To download the pretraining and evaluation dataset, run:
bash download_dataset.sh ${DATA_DIR}
${DATA_DIR} is the directory where you store the dataset.
First, create a virtual environment and install all required packages.
conda env create -f conda_env.yml
conda activate premier-taco-dmc
pip3 install torch==1.12.1+cu116 torchvision==0.13.1+cu116 --extra-index-url https://download.pytorch.org/whl/cu116To pretrain Premier-TACO representation representation, run
python train_premier_taco_dist.py exp_name=${EXP_NAME} offline_data_dir=${DATA_DIR}
Then after running the pretraining script, by default, the trained encoder will stored under the directory exp_local/${EXP_NAME}/encoder.pt
Then to load the pretrained encoder for downstream few-shot behavior cloning for evaluation, run
python train_bc.py task_name=${TASK} seed=${SEED} exp_name=${BC_EXP_NAME} encoder_dir=${ENCODER_CKPT} offline_data_dir=${DATA_DIR}/dmc_eval_data/${TASK} &
Here, ${ENCODER_CKPT} is the directory to the trained encoder checkpoint.
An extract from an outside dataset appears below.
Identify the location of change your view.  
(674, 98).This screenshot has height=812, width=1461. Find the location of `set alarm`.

We have also provided a pretrained encoder checkpoint under pretrained_ckpt/encoder.pt.
To train imitation learning policy without pretrained encoder, remove encoder_dir from the script.
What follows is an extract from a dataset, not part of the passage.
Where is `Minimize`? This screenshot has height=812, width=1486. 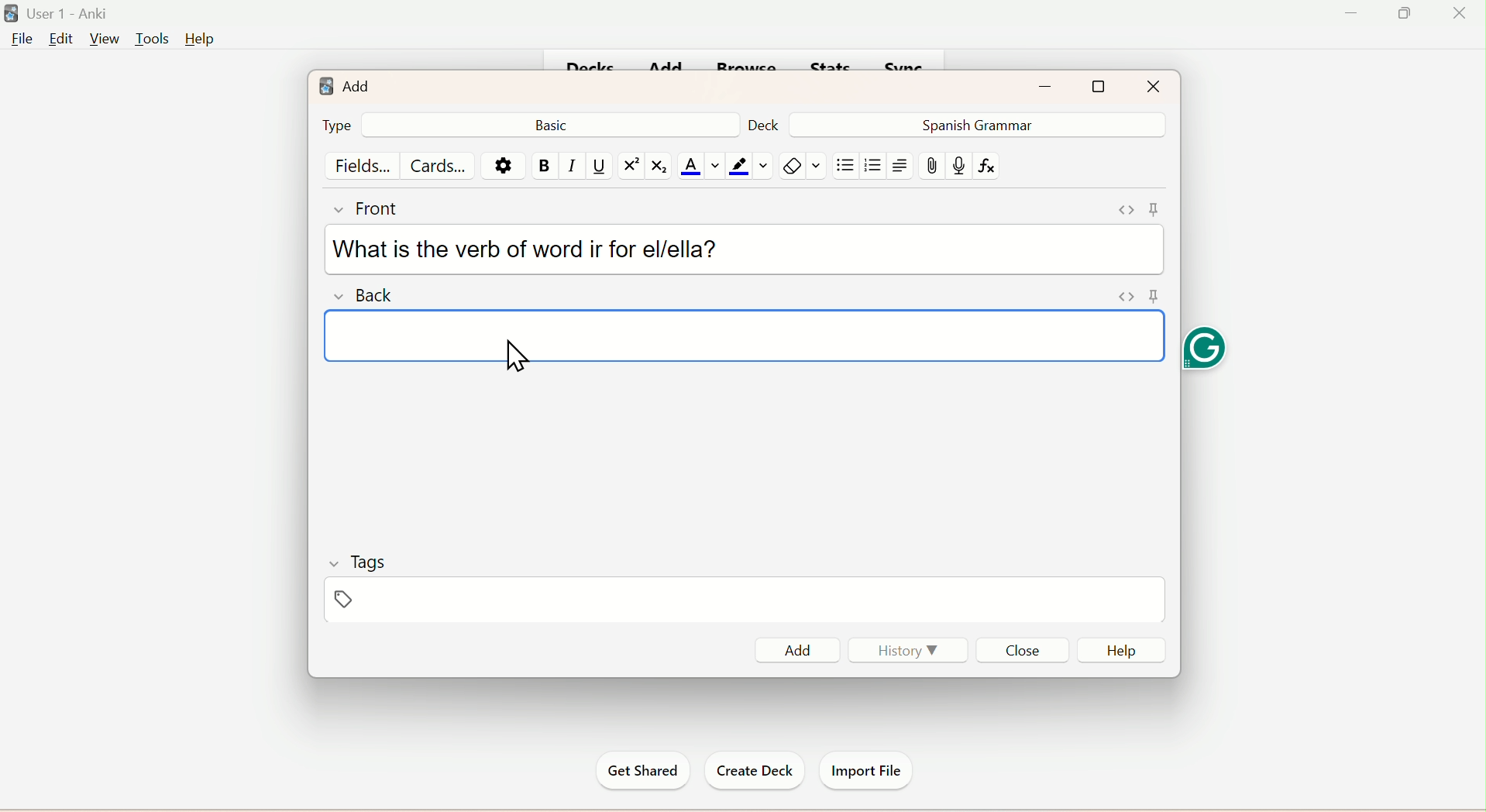
Minimize is located at coordinates (1050, 85).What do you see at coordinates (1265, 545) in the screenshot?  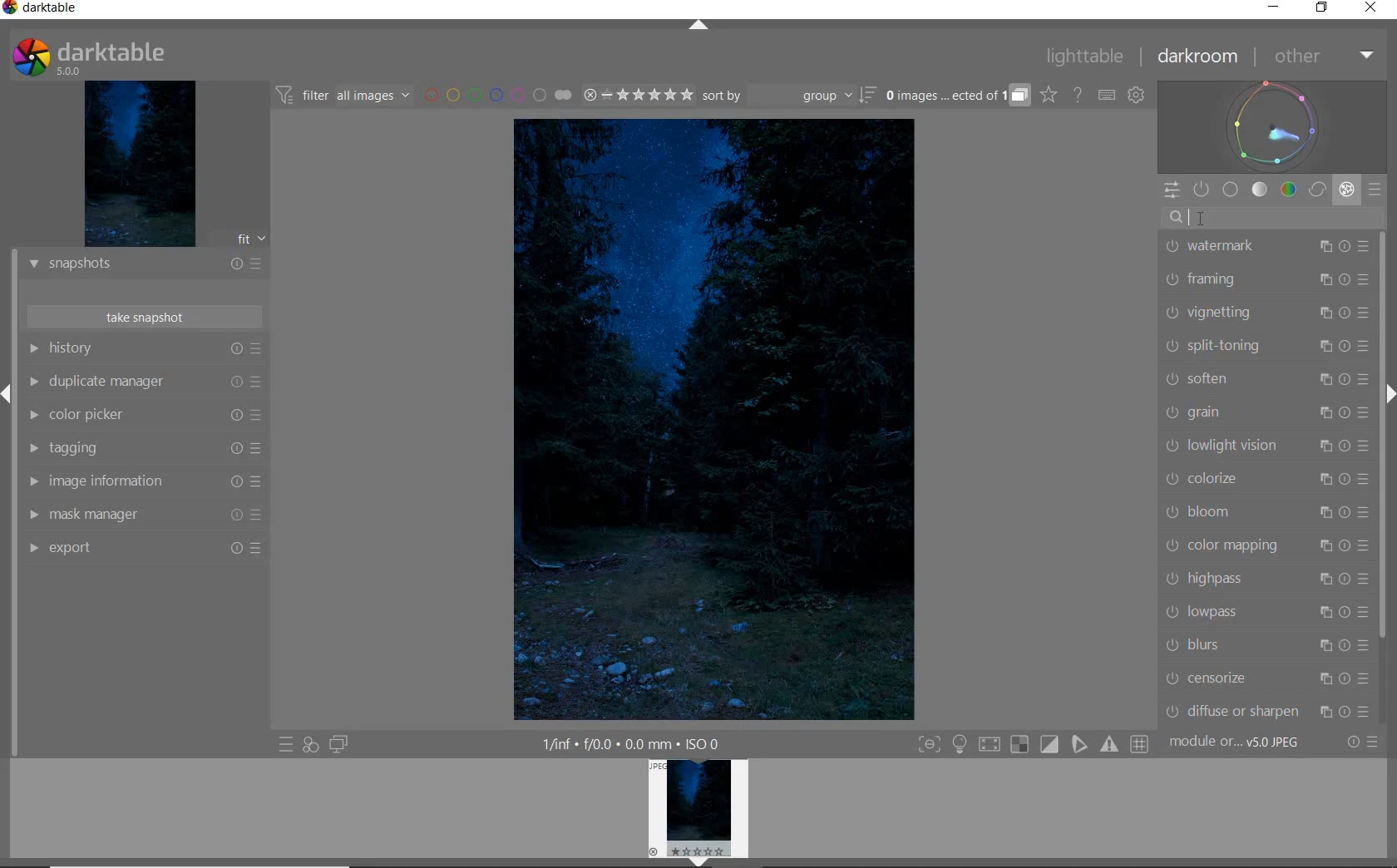 I see `COLOR AMPPING` at bounding box center [1265, 545].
The results of downstream behavior cloning will be saved under the directory exp_local/${BC_EXP_NAME}.
If you use our method or code in your research, please consider citing the paper as follows:
@misc{zheng2024premiertaco,
title={Premier-TACO is a Few-Shot Policy Learner: Pretraining Multitask Representation via Temporal Action-Driven Contrastive Loss},
author={Ruijie Zheng and Yongyuan Liang and Xiyao Wang and Shuang Ma and Hal Daumé III and Huazhe Xu and John Langford and Praveen Palanisamy and Kalyan Shankar Basu and Furong Huang},
year={2024},
eprint={2402.06187},
archivePrefix={arXiv},
primaryClass={cs.LG}
}
Premier-TACO is licensed under the MIT license. MuJoCo and DeepMind Control Suite are licensed under the Apache 2.0 license.